Thursday, April 12, 2018

Physical Standby (Redo Apply) – A detailed process flow

The below process flow deals with the Physical Standby database configured with Asynchronous redo transfer which is mostly preferred.


Physical Standby - Asynchronous redo transfer architecture:



A detailed process flow:

On Primary database:
1.        Transaction entry to Primary database’s memory:
                                  i.      As soon as the transaction starts, exclusive locks are acquired on all the buffer cache that is required for the transaction.

2.       Transaction written as redo to redo buffer:
                                  i.      In the Program Global Area (PGA) of the processes, the redo blocks that describe the changes or the change vectors are generated and stored.
                                ii.      Space is then allocated in the redo log buffer after successfully acquiring the redo allocation latch.
                               iii.      The generated redo then gets copied from processes’ PGA to the allocated space in the redo log buffer.

3.       Flush redo log buffers to disk:
                                  i.      Then, Oracle foreground process (Server process) tells LGWR to flush the redo log buffers to disk.
                                ii.      Then, the LGWR flushes the redo buffer contents to the Online Redo Log file(s), and also acknowledges the session completion. Now, the transaction is persistent on the disk without a commit.
                               iii.      The ARCH process archives the Online Redo log files (ORL) into archive log files.
                              iv.      During the checkpoint, DBWRn writes the database buffers, that were previously changed, are written into the disk.
Note: LGWR must have already written the redo buffers in to disk before the DBWRn flushes the database buffers to the disks. The “write-ahead logging protocol” enforces this explicit sequence in the database.
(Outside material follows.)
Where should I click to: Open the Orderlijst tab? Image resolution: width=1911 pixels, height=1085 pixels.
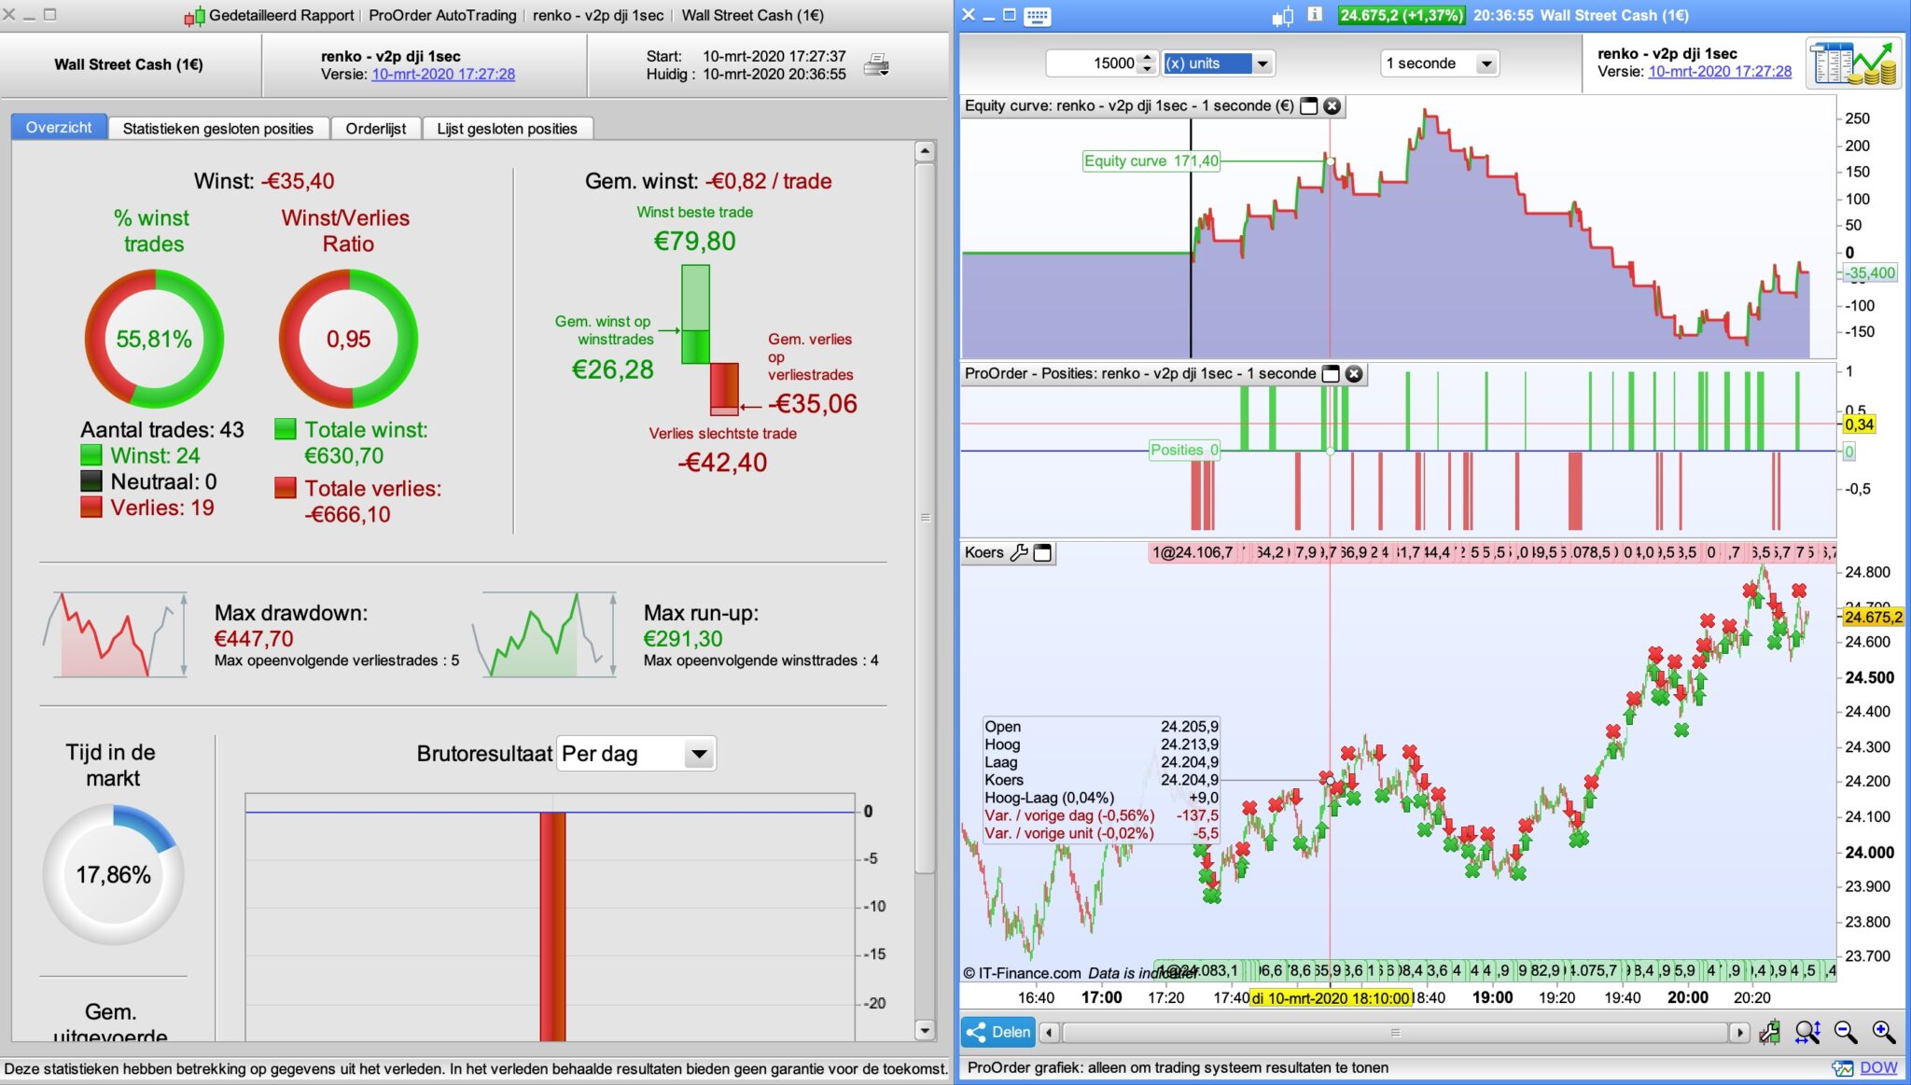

4.      Redo transport to Standby site:
                                  i.      The LNS process then reads the recently flushed redo from the online redo log files and sends the redo data to the Standby database using the “redo transport destination” (LOG_ARCHIVE_DEST_n  parameter) that was defined in pfile or spfile of the Primary database while configuring the Data Guard setup.
                                ii.      In ASYNC transportation method, the LGWR does not wait for any acknowledgement from LNS for transmitting the redo data over the network and also for applying the changes successfully on the Standby database.

On Standby database:
5.       Writes redo stream to Standby Redo Log files:
                                  i.      RFS process receives the redo stream on the Standby site from the network socket and stores it in the network buffers, and then writes this redo buffers into the Standby redo log files (SRLs).

6.       Archiving Standby Redo log files:
                                  i.      The ARCH process then archives the Standby redo logs into archive log files while a log switch occurs on the primary database.
                                ii.      The generated archive logs are then registered with the Standby control file.

7.       Recovery process on Standby database’s memory:
                                  i.      Initiating the actual recovery process on the Standby database starts here. The managed recovery asynchronously reads the redo from the SRLs (in case of real-time apply) or archive log files.
                                ii.      The data blocks that requires redo apply are parsed out and stored into appropriate in-memory map segments.

8.      Further recovery process on memory:
                                  i.      MRP process then ships the recovery slaves using the Parallel Query (PQ) inter-process communication framework.
                                ii.      And then, Parallel Media Recovery (PMR) reads the required data blocks into the buffer cache. Then, the redo will be subsequently applied to the buffers of that buffer cache.

9.       Data flush to database files:
                                  i.      During the checkpoint phase, the recently modified buffers (by the parallel recovery slaves) that are in the buffer cache are flushed to the disk.
                                ii.      And, the data files’ headers are updated to record the checkpoint completion.